The revenue hit in the current budget is estimated at “hundreds of millions…probably in excess of $500 million,” Bennett said.

Chicago, like the rest of the country, is dealing with the aftermath of actions needed to limit spread of the new coronavirus. With many businesses closed or at limited capacity, and effectively zero tourism and discretionary business travel, unemployment is up and tax revenues are down.

A larger figure on the costs and tax losses for the year and beyond is still unclear although Mayor Lori Lightfoot has warned that the problem will be measured in billions of dollars and told Crain’s Chicago Business recently she expects the city will have to solve a $1 billion deficit headed into the next budget.

Bennett said the city continues to analyze data and economic projections based on scenarios that consider how long the shutdown remains in place and what happens afterward. “It’s really the expected time frame for economic recovery which will impact how much this COVID crisis will cost us,” Bennett said.

Long before the pandemic, city officials had warned of potential $1.19 billion and $1.16 billion budget gaps in 2021 and 2022, respectively, on a baseline forecast that didn’t account for revenue or expense changes in 2020 or a recession.

The city is operating on an $11.65 billion all-funds budget that includes a $4.5 billion corporate fund and has liquidity in the form of $2 billion of available cash.

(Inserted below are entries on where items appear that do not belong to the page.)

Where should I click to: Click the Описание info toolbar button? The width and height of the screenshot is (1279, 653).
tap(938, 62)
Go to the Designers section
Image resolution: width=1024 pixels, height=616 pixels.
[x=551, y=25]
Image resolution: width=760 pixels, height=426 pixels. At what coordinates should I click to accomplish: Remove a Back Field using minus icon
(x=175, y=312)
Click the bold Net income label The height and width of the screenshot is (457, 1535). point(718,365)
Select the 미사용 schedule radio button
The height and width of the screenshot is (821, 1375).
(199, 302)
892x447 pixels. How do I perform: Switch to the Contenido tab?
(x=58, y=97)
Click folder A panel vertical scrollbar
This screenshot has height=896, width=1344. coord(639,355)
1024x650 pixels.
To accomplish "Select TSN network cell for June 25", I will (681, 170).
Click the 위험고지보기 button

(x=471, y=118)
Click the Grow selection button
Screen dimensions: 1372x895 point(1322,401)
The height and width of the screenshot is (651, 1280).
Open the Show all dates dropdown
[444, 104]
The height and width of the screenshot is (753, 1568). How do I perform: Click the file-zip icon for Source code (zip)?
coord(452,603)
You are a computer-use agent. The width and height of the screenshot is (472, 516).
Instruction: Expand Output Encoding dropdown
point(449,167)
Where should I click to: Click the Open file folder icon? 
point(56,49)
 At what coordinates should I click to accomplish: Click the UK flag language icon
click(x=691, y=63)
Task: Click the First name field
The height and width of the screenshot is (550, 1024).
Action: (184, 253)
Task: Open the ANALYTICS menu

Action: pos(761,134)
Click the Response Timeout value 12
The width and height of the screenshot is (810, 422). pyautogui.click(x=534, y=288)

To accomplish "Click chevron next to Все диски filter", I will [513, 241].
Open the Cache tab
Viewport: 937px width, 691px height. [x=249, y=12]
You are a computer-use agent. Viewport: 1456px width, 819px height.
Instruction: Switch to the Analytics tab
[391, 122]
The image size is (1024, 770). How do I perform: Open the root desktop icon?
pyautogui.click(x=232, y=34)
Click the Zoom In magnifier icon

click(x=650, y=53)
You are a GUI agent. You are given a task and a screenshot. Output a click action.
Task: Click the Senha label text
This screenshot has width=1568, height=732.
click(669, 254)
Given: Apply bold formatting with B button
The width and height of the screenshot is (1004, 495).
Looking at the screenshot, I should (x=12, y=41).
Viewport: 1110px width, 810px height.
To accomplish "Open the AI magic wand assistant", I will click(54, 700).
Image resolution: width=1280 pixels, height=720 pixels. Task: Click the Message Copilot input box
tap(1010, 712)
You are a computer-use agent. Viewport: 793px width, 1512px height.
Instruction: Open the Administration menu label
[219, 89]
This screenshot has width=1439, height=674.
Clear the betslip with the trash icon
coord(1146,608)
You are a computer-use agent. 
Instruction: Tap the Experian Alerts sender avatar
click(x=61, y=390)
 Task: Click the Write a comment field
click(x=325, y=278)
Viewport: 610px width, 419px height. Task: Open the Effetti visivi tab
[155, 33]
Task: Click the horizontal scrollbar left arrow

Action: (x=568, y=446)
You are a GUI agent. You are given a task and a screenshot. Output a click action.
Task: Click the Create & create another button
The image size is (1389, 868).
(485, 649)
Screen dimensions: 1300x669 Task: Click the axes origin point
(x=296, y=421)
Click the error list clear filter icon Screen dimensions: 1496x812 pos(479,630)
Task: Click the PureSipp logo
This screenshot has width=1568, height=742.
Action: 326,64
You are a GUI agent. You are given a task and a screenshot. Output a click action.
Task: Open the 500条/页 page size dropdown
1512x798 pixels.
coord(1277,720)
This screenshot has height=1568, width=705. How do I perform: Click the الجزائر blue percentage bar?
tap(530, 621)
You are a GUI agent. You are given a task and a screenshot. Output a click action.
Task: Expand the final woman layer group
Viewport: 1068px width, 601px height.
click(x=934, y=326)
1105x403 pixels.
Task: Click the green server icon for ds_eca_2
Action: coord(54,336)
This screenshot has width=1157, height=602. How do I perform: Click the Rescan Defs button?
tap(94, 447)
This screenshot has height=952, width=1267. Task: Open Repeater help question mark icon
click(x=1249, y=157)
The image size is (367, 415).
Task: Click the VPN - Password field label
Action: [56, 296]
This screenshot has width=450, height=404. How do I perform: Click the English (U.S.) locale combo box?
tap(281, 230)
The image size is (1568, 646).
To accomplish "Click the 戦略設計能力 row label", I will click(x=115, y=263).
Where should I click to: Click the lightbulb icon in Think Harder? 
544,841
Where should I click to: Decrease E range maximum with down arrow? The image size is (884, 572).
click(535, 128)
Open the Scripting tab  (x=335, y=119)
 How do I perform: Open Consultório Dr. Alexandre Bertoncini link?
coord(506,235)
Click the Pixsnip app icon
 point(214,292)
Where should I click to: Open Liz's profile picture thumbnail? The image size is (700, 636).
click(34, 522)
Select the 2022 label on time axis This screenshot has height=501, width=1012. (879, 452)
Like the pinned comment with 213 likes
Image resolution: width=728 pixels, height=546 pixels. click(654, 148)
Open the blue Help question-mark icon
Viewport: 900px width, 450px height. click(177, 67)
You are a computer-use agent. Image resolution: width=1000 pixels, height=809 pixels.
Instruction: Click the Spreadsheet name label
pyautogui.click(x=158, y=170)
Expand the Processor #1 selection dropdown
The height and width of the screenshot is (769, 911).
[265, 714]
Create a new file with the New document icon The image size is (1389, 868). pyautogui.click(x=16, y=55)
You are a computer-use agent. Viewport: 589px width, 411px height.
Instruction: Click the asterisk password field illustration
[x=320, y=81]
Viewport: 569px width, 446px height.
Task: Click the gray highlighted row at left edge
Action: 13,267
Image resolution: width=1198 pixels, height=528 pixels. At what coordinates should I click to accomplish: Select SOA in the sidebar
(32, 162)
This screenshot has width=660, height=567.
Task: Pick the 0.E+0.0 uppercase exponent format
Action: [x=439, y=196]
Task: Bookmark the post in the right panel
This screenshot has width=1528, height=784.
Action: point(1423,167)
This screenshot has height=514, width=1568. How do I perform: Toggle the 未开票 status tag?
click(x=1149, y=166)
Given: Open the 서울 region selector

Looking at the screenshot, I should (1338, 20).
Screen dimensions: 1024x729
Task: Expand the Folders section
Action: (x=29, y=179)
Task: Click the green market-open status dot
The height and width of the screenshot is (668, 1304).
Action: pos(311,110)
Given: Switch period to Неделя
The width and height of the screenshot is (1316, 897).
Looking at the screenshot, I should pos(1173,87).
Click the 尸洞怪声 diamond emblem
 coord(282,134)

Lightfoot and Gov. J.B. Pritzker have outlined reopening targets based on case-and-testing related data that pave the way for the shutdown restrictions to ease at the end of the month but the speed and strength of the city’s recovery remain guesswork. Of the 96,485 identified Illinois COVID-19 cases, Chicago accounted for 37,381 as of Monday. There have been 1,681 COVID-19 deaths in the city.

“We don’t know the exact timing of how we are going to come out of this crisis and ultimately what that cost will be to the broader economy,” Bennett said. “We are working on getting a precise number.”

Whether Congress will act on a new relief package that provides aid to local governments to cover tax losses is the big question, Bennett said. Senate GOP leadership signaled opposition to the $3 trillion package approved by House Democrats Friday that would have assisted local governments.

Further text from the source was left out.